> **Assigned task**:
Return the entries below word for word. No picture belongs in the copy.

> **Data excerpts**:
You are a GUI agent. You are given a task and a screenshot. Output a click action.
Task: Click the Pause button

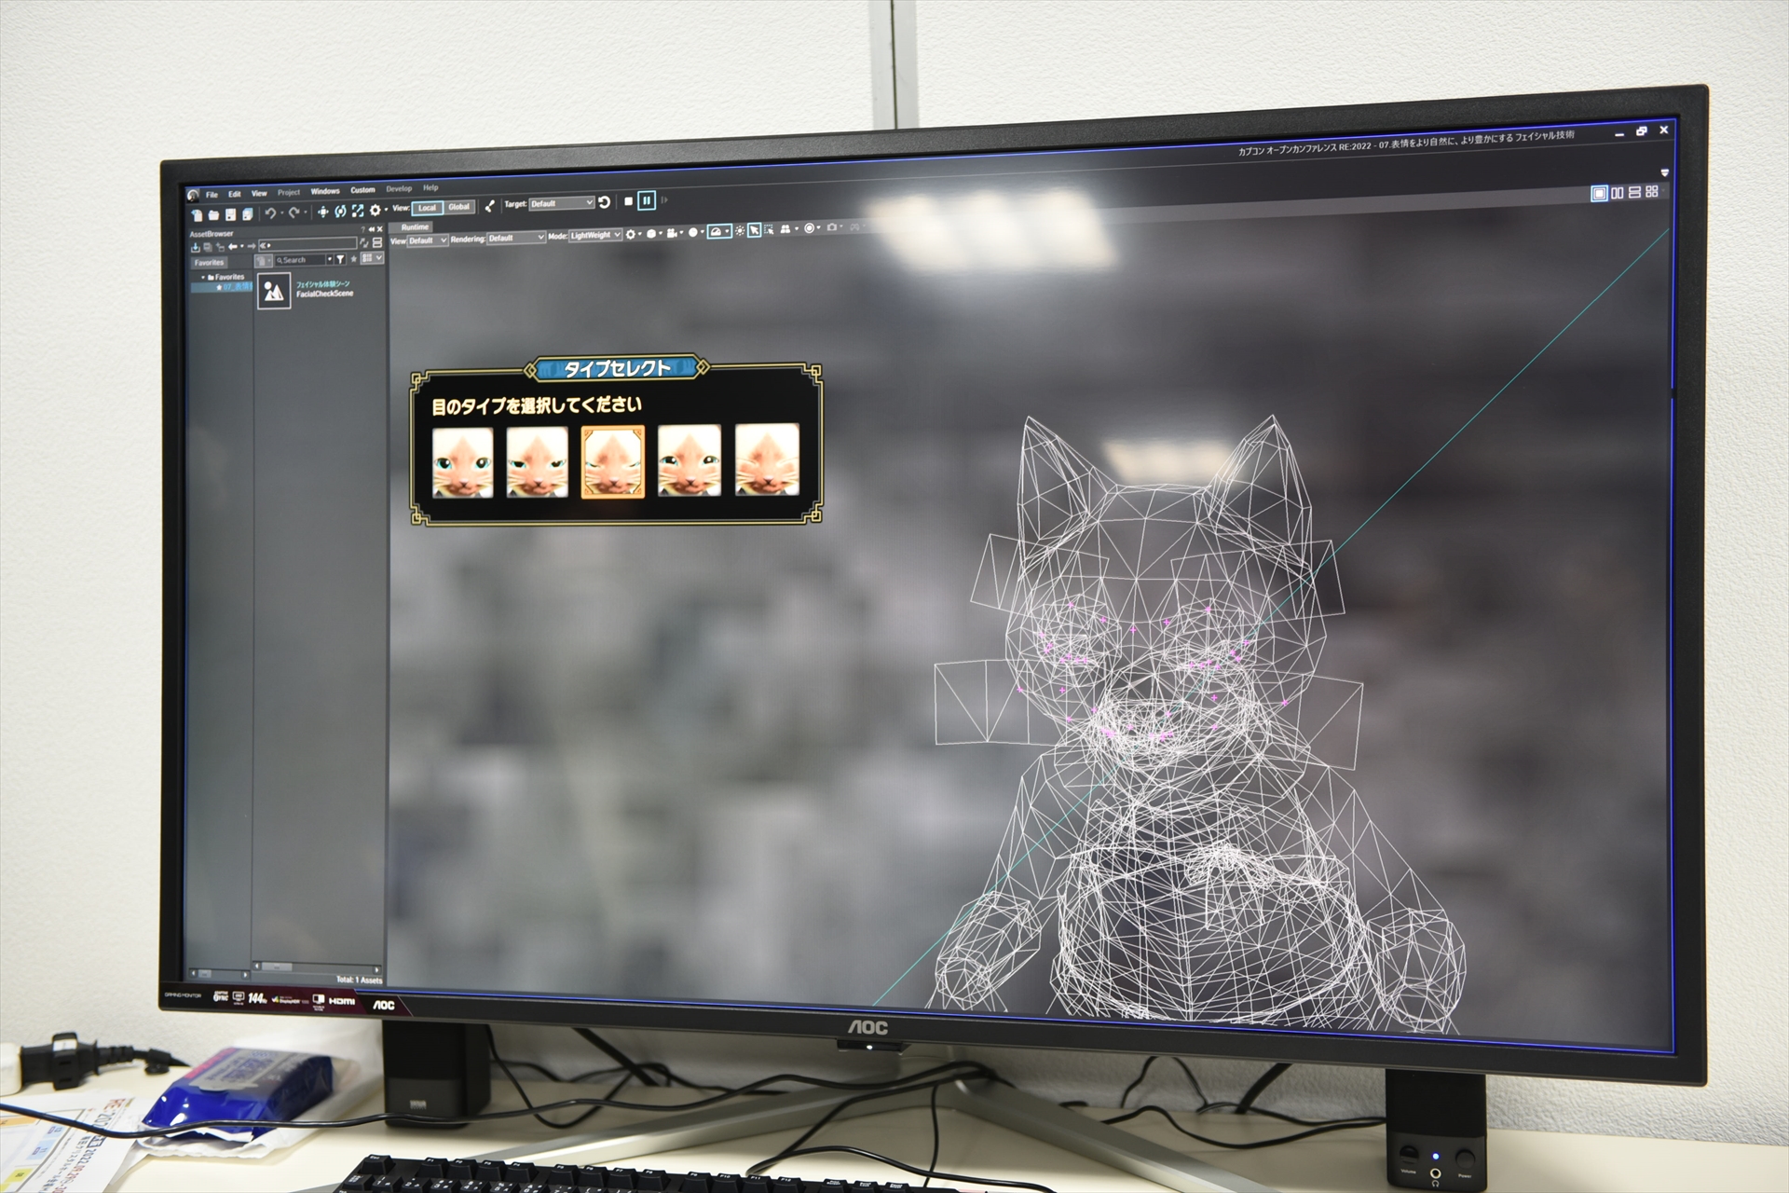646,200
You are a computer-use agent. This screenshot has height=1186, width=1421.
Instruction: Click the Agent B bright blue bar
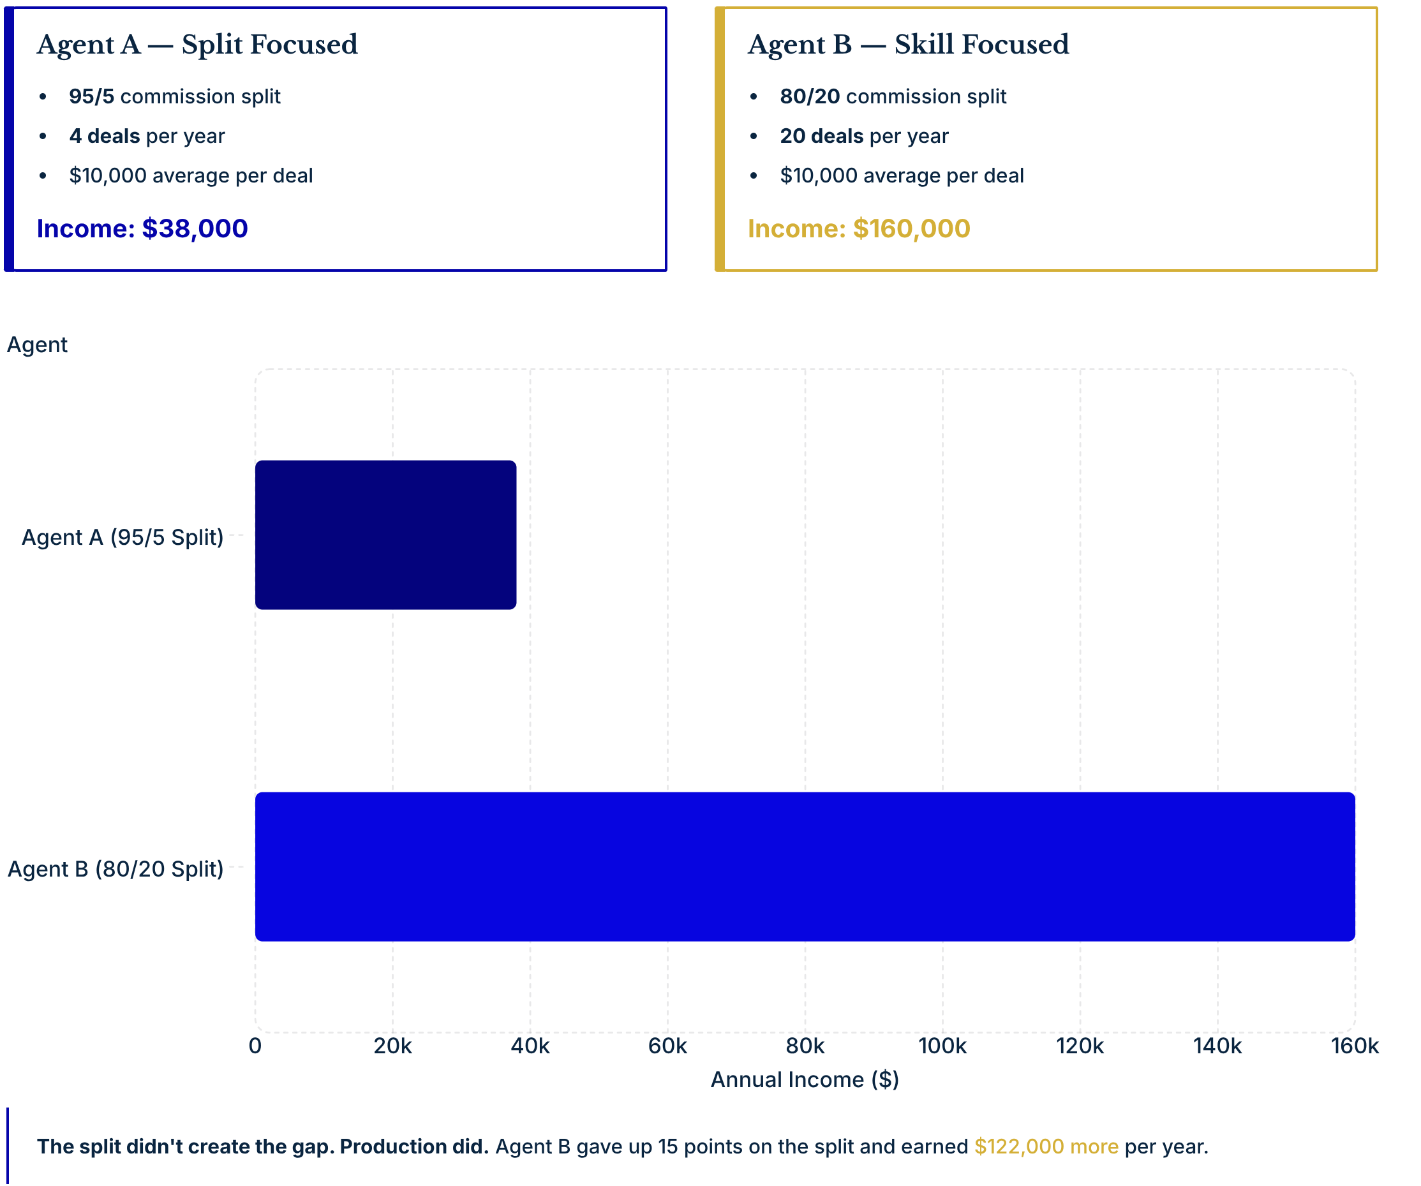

> **Result of the exercise**:
You are a GUI agent. You are given a task and a screenshot. Output a click action.
Task: Click the Pause button

646,200
You are a computer-use agent. This screenshot has height=1186, width=1421.
Instruction: Click the Agent B bright blue bar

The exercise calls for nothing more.